Fractional Brownian Motion: Problems of Extrapolation and Point Estimation

A. V. Savitsky

Lomonosov Moscow State University

Abstract: The article is dedicated to some special properties and characteristics of fractional Brownian motion random process and wider set of self-similar random processes with stationary increments with parameter H. Fractional Brownian motion (further - Fbm) is widely used in forecasting, trend estimations, turbulence fields modelling etc. It was first considered by British climate scientist Harold Hurst in his work published in 1951 and focused on Nil river research. Improved Fbm models were also integrated into the financial analysis of different stationary indicators.
According to it, two problems categories were considered: extrapolation problem (forecasting values for a finite time) and point estimation of Hurst parameter H in Fbm model. Moreover, some new results were achieved for all self-similar random processes with stationary increments (we’ll call them fractional further).
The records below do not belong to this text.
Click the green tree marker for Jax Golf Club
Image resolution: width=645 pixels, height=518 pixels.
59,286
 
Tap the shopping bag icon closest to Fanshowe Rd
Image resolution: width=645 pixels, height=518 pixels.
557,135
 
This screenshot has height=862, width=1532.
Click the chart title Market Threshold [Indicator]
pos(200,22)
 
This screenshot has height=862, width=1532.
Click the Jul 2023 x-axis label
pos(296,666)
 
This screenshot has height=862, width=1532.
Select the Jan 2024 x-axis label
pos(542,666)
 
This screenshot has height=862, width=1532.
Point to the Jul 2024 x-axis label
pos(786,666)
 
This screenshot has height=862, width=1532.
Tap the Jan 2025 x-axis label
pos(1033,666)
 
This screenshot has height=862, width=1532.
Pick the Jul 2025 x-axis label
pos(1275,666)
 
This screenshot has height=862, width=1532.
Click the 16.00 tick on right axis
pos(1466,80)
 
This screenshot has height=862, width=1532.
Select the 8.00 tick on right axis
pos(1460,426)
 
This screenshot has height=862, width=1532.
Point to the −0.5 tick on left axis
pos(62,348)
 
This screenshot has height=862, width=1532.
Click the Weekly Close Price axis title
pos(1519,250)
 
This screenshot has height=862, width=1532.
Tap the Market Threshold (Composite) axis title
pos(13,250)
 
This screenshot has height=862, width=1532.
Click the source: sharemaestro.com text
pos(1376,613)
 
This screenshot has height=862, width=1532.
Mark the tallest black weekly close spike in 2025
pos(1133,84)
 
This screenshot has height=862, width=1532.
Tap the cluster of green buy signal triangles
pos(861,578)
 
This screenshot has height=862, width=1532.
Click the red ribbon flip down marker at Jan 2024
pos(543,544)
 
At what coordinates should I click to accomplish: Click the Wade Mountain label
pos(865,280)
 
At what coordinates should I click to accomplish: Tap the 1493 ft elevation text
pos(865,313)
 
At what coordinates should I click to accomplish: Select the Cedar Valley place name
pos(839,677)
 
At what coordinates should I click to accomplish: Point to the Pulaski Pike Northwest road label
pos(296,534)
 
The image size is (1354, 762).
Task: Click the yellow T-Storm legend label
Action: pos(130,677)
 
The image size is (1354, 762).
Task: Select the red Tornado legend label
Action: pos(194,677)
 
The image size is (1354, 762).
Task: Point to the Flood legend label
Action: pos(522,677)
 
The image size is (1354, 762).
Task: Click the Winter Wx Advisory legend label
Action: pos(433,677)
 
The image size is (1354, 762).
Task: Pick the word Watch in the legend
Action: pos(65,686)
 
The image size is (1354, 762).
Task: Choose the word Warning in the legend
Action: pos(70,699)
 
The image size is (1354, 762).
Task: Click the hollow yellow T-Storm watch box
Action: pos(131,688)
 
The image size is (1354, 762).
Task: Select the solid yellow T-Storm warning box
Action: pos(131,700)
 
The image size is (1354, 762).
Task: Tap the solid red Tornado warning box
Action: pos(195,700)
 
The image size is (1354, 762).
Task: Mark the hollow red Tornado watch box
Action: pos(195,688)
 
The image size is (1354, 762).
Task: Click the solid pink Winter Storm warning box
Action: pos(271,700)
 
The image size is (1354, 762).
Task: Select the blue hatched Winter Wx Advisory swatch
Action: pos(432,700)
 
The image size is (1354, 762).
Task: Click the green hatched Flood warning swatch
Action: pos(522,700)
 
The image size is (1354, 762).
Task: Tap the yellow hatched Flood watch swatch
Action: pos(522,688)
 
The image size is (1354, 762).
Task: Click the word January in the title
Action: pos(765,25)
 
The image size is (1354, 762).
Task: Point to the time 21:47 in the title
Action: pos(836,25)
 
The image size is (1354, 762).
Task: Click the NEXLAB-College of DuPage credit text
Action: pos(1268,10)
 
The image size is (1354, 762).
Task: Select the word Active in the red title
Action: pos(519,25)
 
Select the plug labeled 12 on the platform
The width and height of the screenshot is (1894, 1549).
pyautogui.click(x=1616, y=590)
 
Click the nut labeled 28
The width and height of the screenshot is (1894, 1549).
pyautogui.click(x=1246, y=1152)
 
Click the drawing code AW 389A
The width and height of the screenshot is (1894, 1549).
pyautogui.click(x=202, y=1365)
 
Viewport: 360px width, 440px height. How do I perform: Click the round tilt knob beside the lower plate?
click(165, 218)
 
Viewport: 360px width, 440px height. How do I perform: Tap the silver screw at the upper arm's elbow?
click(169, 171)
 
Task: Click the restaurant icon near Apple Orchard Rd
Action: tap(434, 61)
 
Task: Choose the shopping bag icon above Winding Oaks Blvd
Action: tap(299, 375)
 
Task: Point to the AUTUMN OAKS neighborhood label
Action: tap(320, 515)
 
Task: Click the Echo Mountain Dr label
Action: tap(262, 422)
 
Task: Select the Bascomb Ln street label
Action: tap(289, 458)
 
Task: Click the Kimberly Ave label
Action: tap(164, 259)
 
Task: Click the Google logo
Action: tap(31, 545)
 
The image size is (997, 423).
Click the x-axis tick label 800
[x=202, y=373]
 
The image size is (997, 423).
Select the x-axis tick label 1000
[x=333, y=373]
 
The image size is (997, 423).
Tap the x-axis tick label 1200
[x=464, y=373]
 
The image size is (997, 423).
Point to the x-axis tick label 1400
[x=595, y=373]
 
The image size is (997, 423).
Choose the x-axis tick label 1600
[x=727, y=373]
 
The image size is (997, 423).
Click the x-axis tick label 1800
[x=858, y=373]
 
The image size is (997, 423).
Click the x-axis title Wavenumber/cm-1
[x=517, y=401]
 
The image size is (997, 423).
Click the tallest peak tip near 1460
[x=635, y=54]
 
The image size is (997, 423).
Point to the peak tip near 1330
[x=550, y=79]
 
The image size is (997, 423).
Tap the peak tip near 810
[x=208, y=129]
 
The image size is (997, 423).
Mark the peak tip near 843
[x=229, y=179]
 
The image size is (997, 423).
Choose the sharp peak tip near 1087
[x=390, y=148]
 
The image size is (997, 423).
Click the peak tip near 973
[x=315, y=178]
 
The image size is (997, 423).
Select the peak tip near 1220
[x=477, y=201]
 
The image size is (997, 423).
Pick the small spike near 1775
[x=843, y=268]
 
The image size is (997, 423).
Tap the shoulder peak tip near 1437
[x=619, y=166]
More precisely:
-integral and spectral representation for fractional processes was found;
-an explicit form of linear extrapolation functional and square mean error of the extrapolation was calculated;
-some sample statistics were considered (sample mean, autocovariance and autocorrelation) concerning the problem of point estimation. Particularly, convergence almost surely was proved (all limits were also calculated), and some limit theorems related to sample statistics were proved for all H values.
A new estimation of the Hurst parameter was suggested with the research of its asymptotic behaviour. It was also compared with some other well-known estimations.
As a result, the problem of extrapolation was solved for all fractional processes, including Fbm. A new estimation of the Hurst parameter was suggested, some asymptotic properties were also researched using limit theorems for sample statistics.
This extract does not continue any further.